Processors probed market with low-ball bids, but suppliers are determined to keep resin prices from slipping.

June 8, 2022

3 Min Read
weekly resin report stock image
Image: Peshkov/Adobe Stock

The resin market turned sluggish, as both polyethylene (PE) and polypropylene (PP) railcar availability improved and off-grade discounts steepened, which also helped to enable transactions.

Prices for both commodity groups had each dropped a solid $0.03/lb in the previous week, though PE recouped a penny since then, while PP remained steady with a weaker undertone. May PP contracts were down a net $0.07/lb and PE contracts are still unsettled, but are now leaning toward a $0.03/lb increase, reports the PlasticsExchange in its weekly Market Update.

Chinese resin demand has been picking back up and prices have been supported by rising Crude and Naphtha-based feedstocks, though the PP import arbitration from Asia is still open and modest volumes are trickling in. Houston PE prices slid a bit more, keying up additional export sales that still need to improve as Houston warehouses remain full of resin. Outgoing ocean freight to various regions is now booked into July, so much of that material indeed is destined to ship overseas.
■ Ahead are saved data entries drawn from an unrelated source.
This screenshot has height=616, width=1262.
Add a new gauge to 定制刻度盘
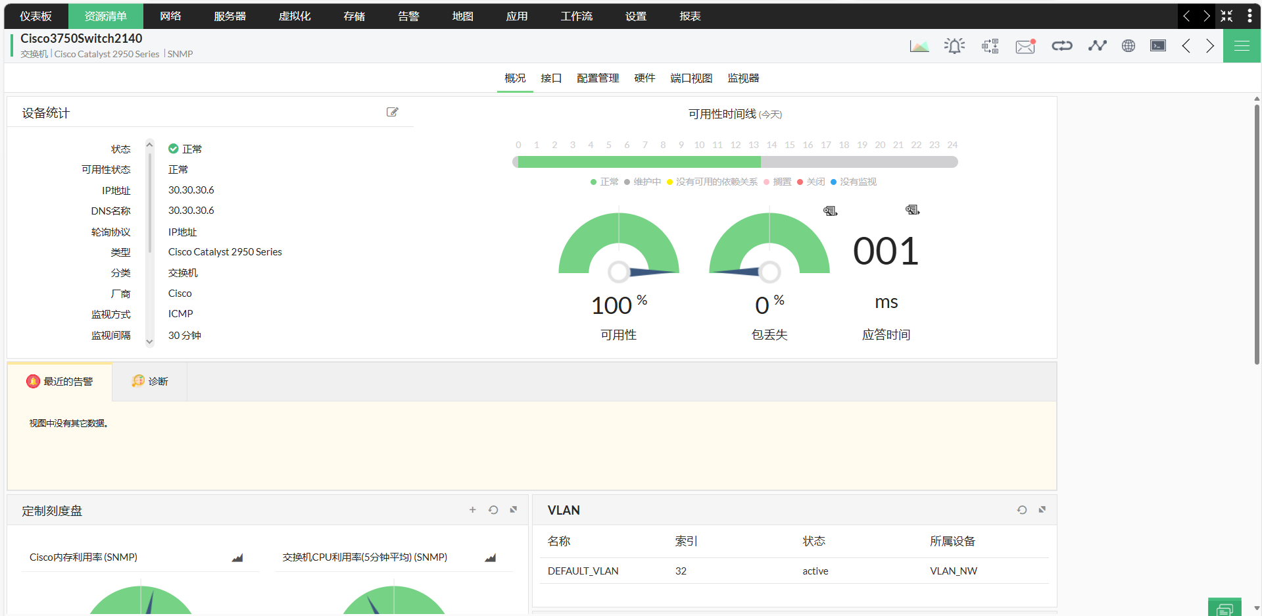pos(472,510)
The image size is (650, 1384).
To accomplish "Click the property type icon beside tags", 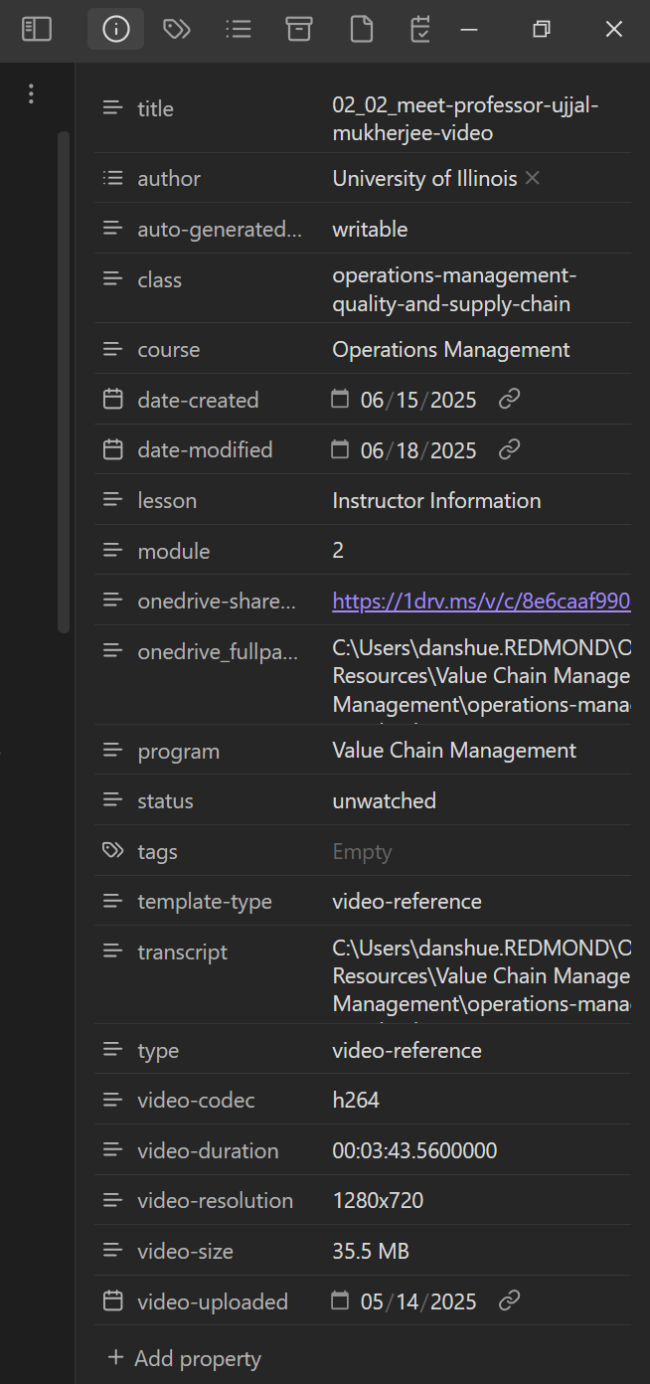I will [113, 851].
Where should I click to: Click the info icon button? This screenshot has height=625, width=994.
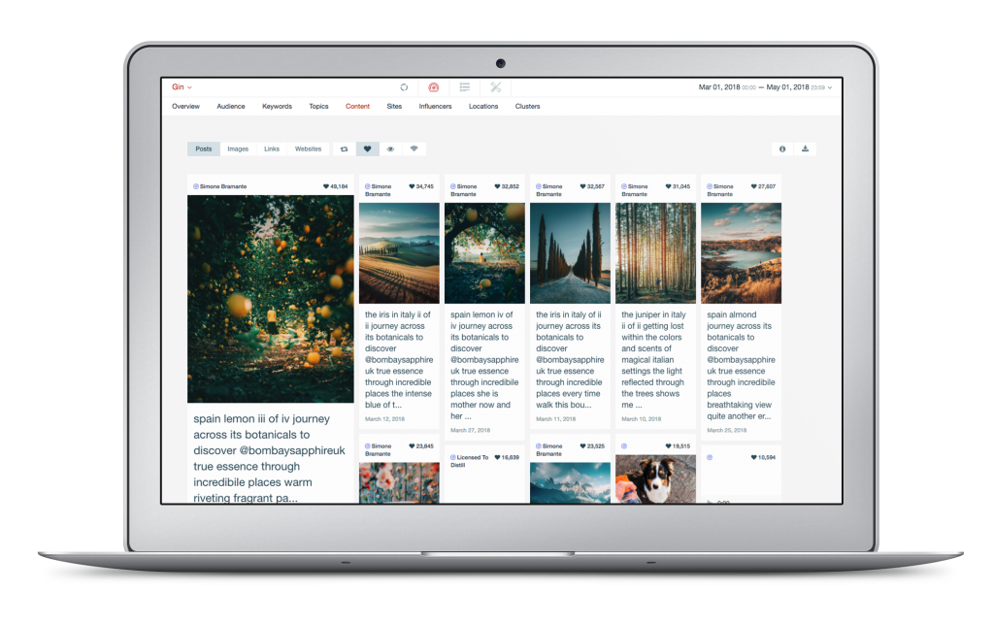782,149
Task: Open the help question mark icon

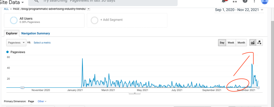Action: pos(245,1)
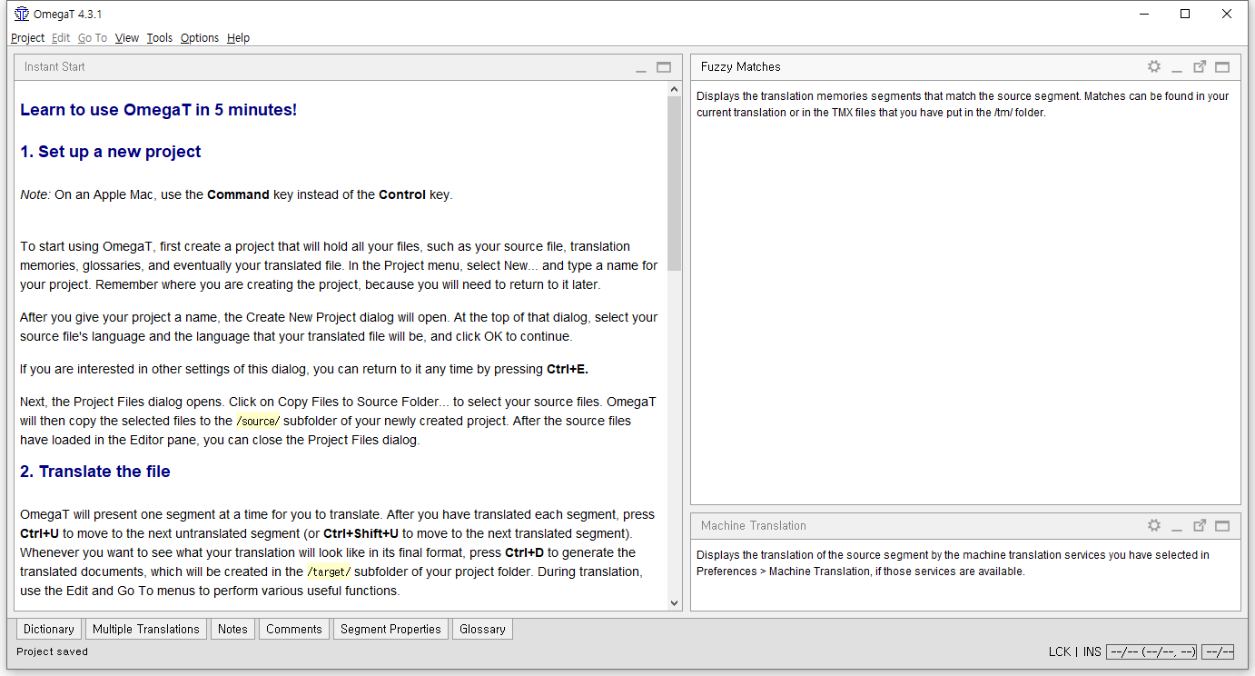The width and height of the screenshot is (1255, 676).
Task: Open Fuzzy Matches pane settings gear
Action: tap(1153, 66)
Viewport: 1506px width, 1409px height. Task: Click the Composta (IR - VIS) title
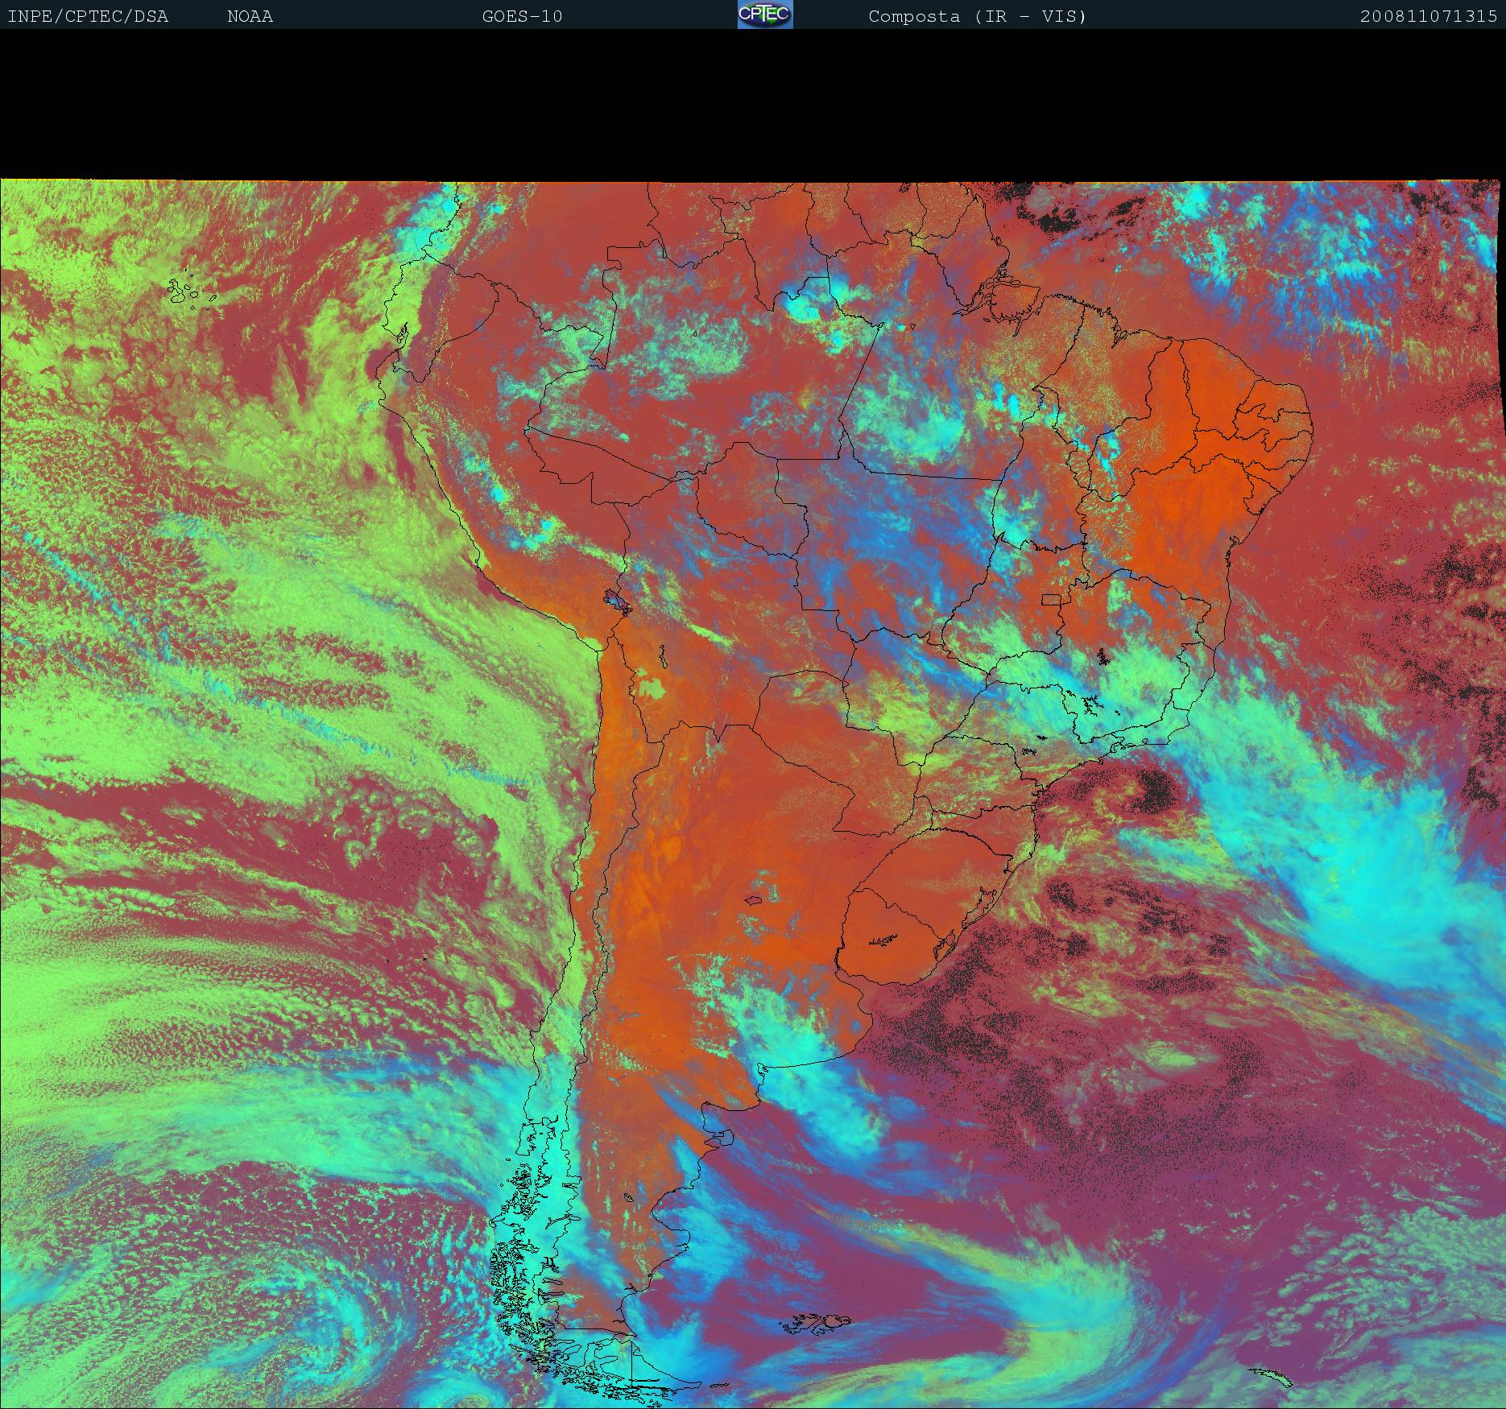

The PlasticsExchange said it saw a slowdown in PE dealings the week of May 30, along with a small penny bounce from the large three-cent loss of the previous week. The market has been in a strange flux as May contracts had not officially settled even as the calendar turned to June. There was some special month-end pricing on several groups of select Prime PE grades that were mostly for export, but the deep discounts were not widely distributed.

Still, some savvy processors probed the market with low-ball bids, though suppliers were not really chasing the orders. Instead, while it seemed that the May $0.06  to 0.07/lb PE increase was failing, as it ultimately did in April, producers have been steadfast in their attempt to preserve and improve margins and keep prices from eroding. Some have revised their proposed May increase down to just $0.03/lb and that seems to have traction.

PP contracts went the other way in May. A $0.10/lb decrease in PGP costs was partially offset by a $0.03/lb margin increase, for a net drop of $0.07/lb — a win/win for both producers and processors.

Spot PP trading was slow as May came to a close and picked up a tad as June began. Prime prices managed steady after falling $0.03/lb the prior week, but still seemed shaky as spot monomer markets already point to a June decrease. There was good discounting on off-grade railcars, but suppliers with on-hand inventory were not willing to budge on price. With delayed railcars creating urgency for packaged resin, there is an ongoing premium for prompt resin for immediate delivery.

Upstream PP inventories ended April only average, and the softness in monomer suggests that reactor rates remained restricted during May, and it was this supply tightness that facilitated the margin price increase.

There are additional gains sought for June and with the 2022 hurricane season now underway, keeping a few extra pellets around might be warranted even as feedstocks fall.